### Activity
An exact reproduction of all the data is needed, with no images in it.
####################
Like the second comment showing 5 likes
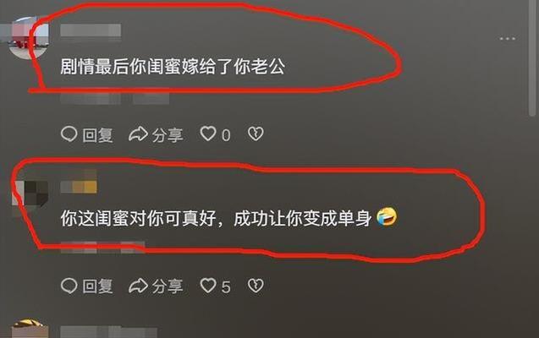This screenshot has height=338, width=539. pyautogui.click(x=208, y=286)
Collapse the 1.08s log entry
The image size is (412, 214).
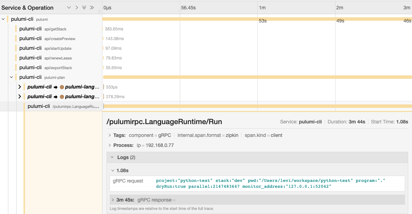click(112, 170)
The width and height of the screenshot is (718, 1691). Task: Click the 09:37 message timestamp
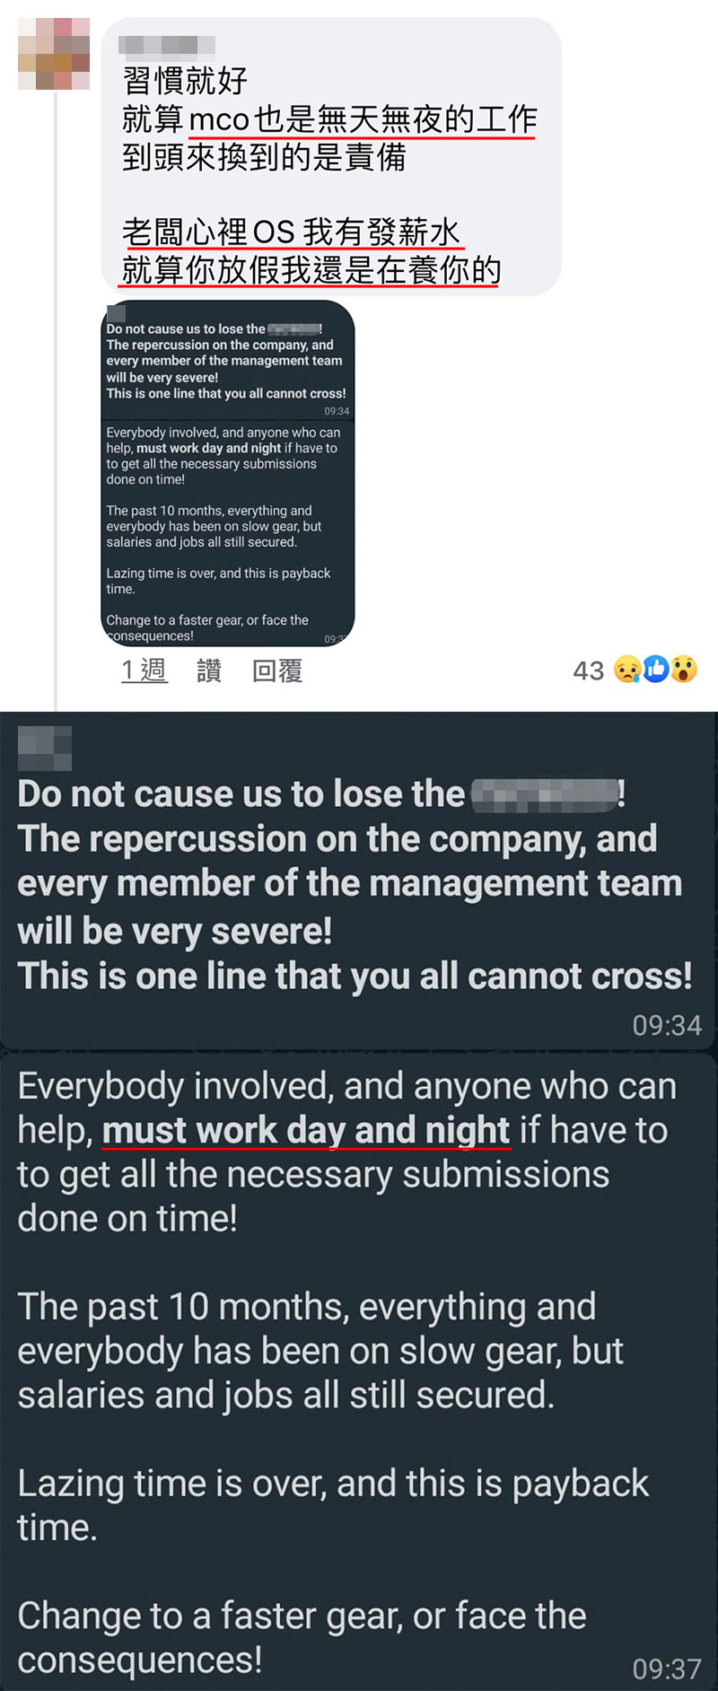point(667,1669)
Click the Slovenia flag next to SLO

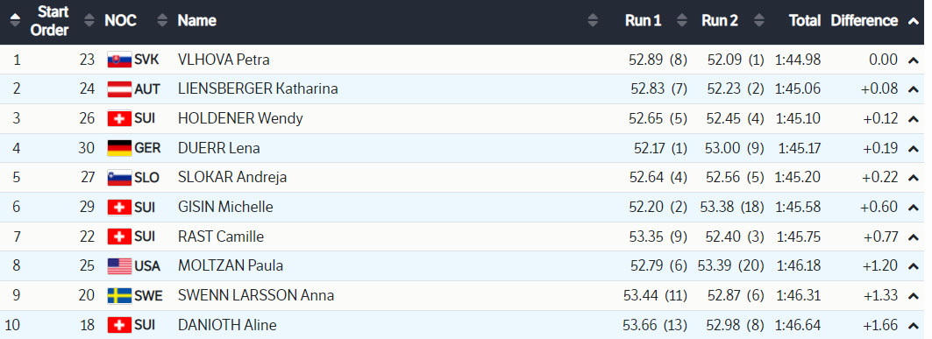click(x=119, y=178)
####################
### Answer section
Like the second comment showing 5 likes
This screenshot has height=338, width=539. pyautogui.click(x=208, y=286)
Collapse the 1.08s log entry
The image size is (412, 214).
click(112, 170)
The width and height of the screenshot is (718, 1691). Task: Click the 09:37 message timestamp
point(667,1669)
Click the Slovenia flag next to SLO

click(x=119, y=178)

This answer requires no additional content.